Questo risultato è dovuto principalmente alla riduzione dei costi operativi, che ha superato la flessione del fatturato. Il patrimonio netto ha raggiunto i 258,5 miliardi di euro, con un incremento del 3% rispetto alla fine del 2023. La redditività operativa è migliorata, con un EBITDA margin salito al 21,5% e un abbassamento del rapporto Debt to Equity. È quanto emerge dall’ultimo Bollettino statistico della Consob.

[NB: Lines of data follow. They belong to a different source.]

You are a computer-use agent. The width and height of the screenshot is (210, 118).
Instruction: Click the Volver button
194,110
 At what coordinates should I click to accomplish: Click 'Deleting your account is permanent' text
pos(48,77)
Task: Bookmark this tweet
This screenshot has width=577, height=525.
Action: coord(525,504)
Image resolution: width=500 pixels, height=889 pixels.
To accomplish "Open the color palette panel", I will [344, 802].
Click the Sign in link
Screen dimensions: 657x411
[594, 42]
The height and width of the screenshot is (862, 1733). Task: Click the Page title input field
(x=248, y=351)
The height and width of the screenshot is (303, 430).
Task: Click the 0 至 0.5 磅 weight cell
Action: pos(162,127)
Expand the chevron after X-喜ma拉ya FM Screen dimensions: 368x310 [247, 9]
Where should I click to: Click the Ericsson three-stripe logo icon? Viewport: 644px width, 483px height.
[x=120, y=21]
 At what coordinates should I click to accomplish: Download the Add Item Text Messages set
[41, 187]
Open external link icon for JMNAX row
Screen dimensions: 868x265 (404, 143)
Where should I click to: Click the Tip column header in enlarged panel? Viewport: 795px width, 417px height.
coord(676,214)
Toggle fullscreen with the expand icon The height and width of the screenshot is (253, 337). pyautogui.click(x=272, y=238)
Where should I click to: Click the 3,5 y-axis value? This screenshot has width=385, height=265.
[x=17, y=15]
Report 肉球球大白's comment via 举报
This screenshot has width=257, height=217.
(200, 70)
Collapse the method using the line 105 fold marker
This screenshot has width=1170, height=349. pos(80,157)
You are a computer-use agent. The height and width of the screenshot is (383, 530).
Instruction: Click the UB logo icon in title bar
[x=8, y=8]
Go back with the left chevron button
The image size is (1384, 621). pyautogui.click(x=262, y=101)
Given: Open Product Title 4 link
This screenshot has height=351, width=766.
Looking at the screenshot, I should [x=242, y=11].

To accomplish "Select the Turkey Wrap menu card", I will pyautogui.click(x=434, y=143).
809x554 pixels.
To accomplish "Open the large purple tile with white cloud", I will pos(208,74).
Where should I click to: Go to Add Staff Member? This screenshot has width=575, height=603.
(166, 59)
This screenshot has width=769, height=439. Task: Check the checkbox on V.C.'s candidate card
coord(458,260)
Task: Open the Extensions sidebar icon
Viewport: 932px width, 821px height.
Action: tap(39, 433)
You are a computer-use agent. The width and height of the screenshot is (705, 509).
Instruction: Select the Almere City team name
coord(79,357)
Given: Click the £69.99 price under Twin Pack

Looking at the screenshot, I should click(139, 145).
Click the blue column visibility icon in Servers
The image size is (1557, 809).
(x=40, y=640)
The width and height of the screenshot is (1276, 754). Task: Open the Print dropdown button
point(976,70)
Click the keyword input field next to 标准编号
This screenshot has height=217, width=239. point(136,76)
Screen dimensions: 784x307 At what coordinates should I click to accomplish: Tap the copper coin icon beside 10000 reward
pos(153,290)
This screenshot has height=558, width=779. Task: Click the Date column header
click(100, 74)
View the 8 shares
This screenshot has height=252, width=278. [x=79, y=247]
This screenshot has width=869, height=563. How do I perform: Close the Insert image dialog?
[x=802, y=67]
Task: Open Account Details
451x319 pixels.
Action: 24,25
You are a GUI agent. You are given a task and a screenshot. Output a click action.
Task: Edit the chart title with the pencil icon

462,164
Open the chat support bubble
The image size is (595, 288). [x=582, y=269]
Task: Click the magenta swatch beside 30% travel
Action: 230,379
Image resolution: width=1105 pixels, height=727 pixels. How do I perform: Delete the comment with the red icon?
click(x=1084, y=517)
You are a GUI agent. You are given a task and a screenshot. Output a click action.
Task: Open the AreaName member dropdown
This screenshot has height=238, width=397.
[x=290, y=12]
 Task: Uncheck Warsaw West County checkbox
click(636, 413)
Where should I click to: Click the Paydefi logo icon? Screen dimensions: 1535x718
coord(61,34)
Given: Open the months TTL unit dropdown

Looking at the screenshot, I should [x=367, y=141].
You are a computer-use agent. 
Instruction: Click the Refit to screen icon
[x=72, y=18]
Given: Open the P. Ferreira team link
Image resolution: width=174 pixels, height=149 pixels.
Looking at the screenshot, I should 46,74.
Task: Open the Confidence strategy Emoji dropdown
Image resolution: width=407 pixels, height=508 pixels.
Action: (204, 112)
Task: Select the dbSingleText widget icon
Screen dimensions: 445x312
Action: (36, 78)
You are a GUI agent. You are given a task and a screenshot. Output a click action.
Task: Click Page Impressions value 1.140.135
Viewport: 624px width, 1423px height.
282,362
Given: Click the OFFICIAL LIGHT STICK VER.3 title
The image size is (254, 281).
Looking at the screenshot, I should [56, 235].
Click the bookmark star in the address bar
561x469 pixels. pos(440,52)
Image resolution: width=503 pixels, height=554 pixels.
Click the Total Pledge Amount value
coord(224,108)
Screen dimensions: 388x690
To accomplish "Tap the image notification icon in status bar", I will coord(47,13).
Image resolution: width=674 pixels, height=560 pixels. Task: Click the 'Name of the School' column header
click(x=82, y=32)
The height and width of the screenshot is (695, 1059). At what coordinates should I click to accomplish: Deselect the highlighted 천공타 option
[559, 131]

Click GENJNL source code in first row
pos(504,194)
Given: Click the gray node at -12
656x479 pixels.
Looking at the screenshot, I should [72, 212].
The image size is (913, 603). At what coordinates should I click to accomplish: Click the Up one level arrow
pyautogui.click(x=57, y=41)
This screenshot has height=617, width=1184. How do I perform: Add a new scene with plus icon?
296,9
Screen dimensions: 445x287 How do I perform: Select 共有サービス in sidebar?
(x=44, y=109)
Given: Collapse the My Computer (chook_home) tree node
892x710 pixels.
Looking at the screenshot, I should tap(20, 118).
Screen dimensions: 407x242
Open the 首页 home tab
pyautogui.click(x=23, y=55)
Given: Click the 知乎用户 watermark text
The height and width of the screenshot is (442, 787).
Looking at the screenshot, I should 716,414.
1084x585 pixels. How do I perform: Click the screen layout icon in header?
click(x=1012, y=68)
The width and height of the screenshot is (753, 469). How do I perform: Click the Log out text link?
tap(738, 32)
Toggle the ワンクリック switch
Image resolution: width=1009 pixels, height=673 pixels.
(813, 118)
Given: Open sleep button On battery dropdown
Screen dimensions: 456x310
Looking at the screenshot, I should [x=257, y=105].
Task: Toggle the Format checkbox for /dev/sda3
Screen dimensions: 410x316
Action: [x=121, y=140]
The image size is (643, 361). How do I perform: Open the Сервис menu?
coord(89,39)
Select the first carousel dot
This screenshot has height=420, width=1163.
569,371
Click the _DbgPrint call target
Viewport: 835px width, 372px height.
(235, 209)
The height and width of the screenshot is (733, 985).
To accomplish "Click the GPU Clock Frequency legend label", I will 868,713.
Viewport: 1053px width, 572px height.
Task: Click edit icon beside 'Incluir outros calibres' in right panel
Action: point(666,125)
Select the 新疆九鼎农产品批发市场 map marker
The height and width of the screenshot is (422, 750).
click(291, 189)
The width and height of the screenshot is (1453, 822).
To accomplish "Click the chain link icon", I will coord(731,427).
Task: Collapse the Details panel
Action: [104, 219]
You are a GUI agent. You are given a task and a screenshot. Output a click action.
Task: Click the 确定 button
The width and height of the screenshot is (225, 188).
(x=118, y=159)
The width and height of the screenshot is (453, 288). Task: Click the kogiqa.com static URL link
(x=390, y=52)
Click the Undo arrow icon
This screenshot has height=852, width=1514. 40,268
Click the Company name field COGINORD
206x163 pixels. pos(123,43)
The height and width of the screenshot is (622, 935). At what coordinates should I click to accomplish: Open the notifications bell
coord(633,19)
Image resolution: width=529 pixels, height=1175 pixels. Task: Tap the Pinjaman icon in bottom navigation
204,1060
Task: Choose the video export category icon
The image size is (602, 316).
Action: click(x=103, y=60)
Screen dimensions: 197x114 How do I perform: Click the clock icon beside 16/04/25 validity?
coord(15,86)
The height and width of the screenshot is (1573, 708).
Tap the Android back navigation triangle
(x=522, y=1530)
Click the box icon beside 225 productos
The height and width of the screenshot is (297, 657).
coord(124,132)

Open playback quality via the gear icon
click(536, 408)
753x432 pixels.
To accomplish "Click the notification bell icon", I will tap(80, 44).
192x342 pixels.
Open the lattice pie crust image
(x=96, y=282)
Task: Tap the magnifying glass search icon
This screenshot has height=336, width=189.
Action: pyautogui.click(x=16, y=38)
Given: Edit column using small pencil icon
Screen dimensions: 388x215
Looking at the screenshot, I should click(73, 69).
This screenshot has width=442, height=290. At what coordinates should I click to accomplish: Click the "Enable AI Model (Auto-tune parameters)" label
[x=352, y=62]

Le società quotate sul mercato EGM hanno invece registrato utili di 106 milioni di euro, in calo del 61% rispetto al 2023, con una flessione dovuta principalmente a perdite operative e finanziarie. Nonostante ciò, il patrimonio netto è aumentato dell’1%. Le piccole aziende hanno visto una riduzione della redditività, con un Roe sceso al 4,3% e un EBITDA margin sceso all’11,9%.
Per le banche italiane quotate su EXM, gli utili sono cresciuti dell’11%, raggiungendo i 14,9 miliardi di euro grazie all’aumento degli interessi netti. Il patrimonio netto è sostanzialmente stabile. I principali indici di redditività mostrano un miglioramento significativo, con un Roe passato dal 8,7% al 15,5% e un Net Interest Margin cresciuto al 2,2%.
Le società assicurative italiane hanno registrato utili per 2,9 miliardi di euro, in calo del 3% rispetto al 2023. Questo calo è attribuito all’aumento dei costi dei sinistri e delle spese, che hanno superato l’incremento dei ricavi operativi. Tuttavia, il settore ha visto miglioramenti nella redditività: il Roe è salito al 13,9% dal 8,6% del 2022, e il Roe è aumentato allo 0,9%. In particolare, il rendimento degli investimenti è passato da un valore negativo del -1,8% nel 2022 a un positivo 5,2% nel 2024. Il Leverage Ratio è diminuito, segnalando una struttura patrimoniale più solida.